Consignes et exercices:
1) Citez textuellement, dans l'extrait sur l'adolescente croate, le passage qui commence par les mots contenant "Le cerveau humain" et se termine par "la télévision allemande.".
2) Résumez en deux phrases, s'il vous plaît, l'extrait sur l'adolescente croate.

Extrait choisi:

Le cerveau humain est encore très loin d’avoir livré tous ses secrets. Une adolescente croate de 13 ans, hospitalisée à l’hôpital de Split mi-avril, a perdu conscience durant vingt-quatre heures pour se réveiller, en parlant couramment allemand. Ce qui a stupéfié son entourage et l’équipe médicale. La collégienne venait tout juste de débuter l’apprentissage de la langue de Goethe à l’école. Elle cherchait à l’assimiler rapidement en lisant des ouvrages ou en regardant la télévision allemande.
« Depuis, elle ne communique qu’en allemand et pas en croate même si elle le comprend. Elle répond à toutes les questions dans un allemand trop riche pour une fille de son âge et de son niveau d’instruction », selon plusieurs soignants cités, sous couvert d’anonymat, par le journal croate Slobodna Dalmacija. « Après une perte de conscience ou un coma, on ne sait jamais comment le cerveau va réagir et ce qui va s’activer en premier. Mais, elle commence à parler croate, maintenant », a déclaré il y a quelques jours à la presse locale Dujomir Marasovic. Depuis, le directeur de l’établissement refuse de s’exprimer publiquement sur le sujet évoquant la protection du secret médical.

Données fournies:

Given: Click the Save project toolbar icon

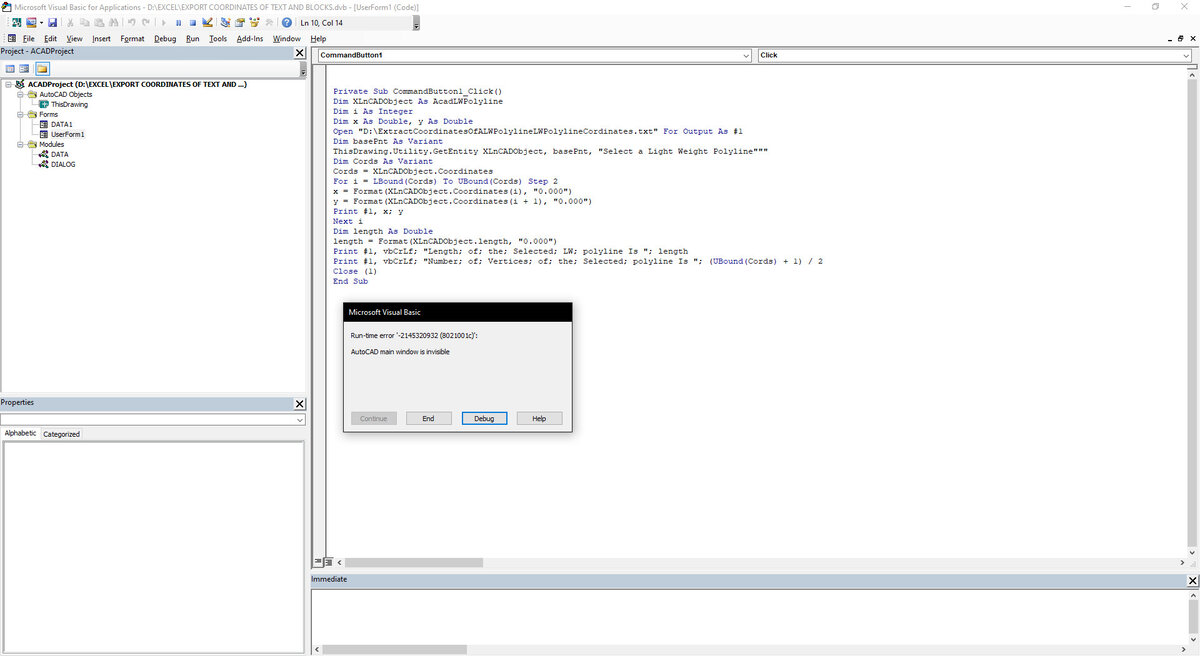Looking at the screenshot, I should [x=52, y=22].
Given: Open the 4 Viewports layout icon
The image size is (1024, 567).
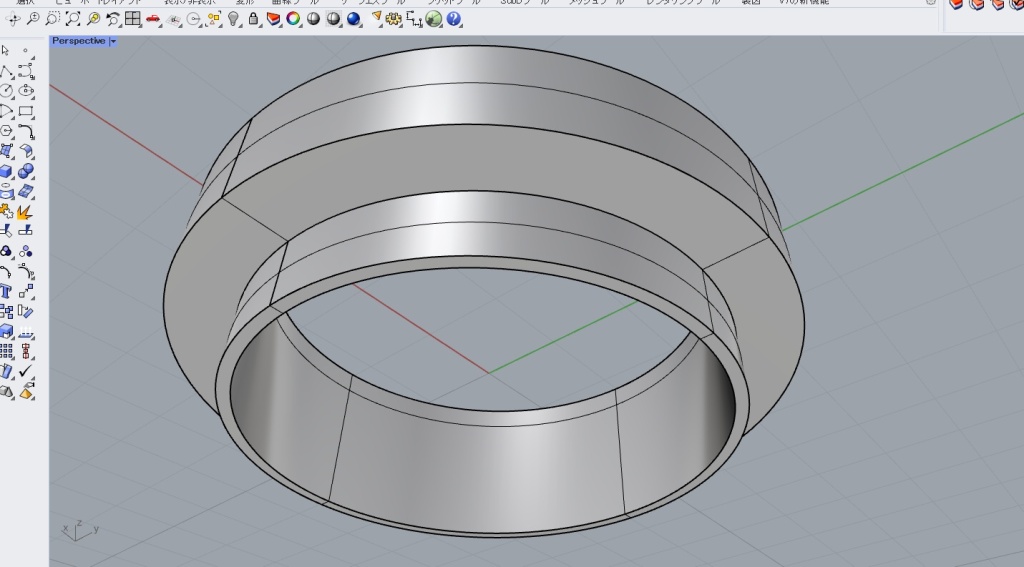Looking at the screenshot, I should 133,19.
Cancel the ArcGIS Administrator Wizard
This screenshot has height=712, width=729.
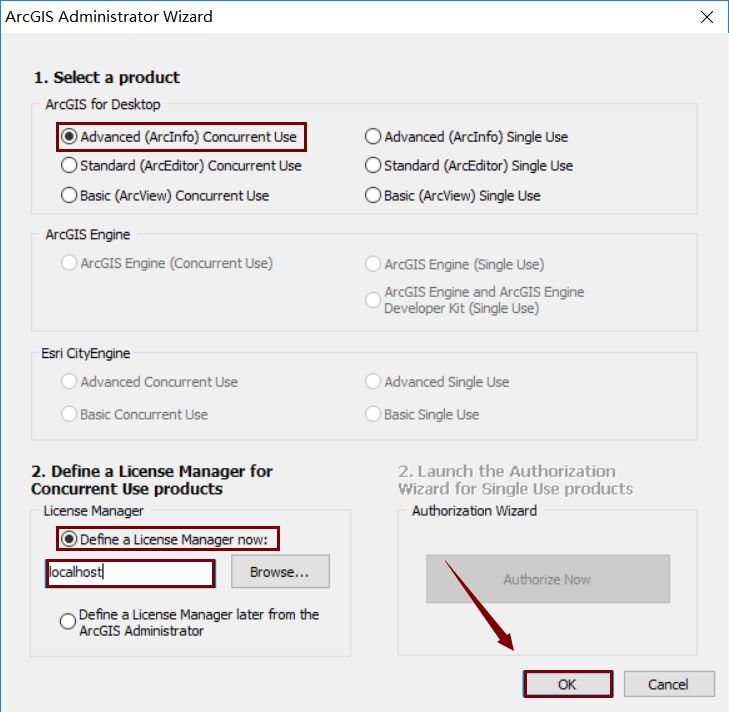click(x=669, y=684)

Corrigé des exercices:
1)
Le cerveau humain est encore très loin d’avoir livré tous ses secrets. Une adolescente croate de 13 ans, hospitalisée à l’hôpital de Split mi-avril, a perdu conscience durant vingt-quatre heures pour se réveiller, en parlant couramment allemand. Ce qui a stupéfié son entourage et l’équipe médicale. La collégienne venait tout juste de débuter l’apprentissage de la langue de Goethe à l’école. Elle cherchait à l’assimiler rapidement en lisant des ouvrages ou en regardant la télévision allemande.

2) Une collégienne croate de 13 ans, qui venait de commencer l'apprentissage de l'allemand à l'école, s'est réveillée en parlant couramment cette langue après avoir perdu conscience durant vingt-quatre heures à l'hôpital de Split. Selon des soignants, elle ne communiquait depuis qu'en allemand, mais le directeur de l'établissement a déclaré qu'elle commençait maintenant à parler croate.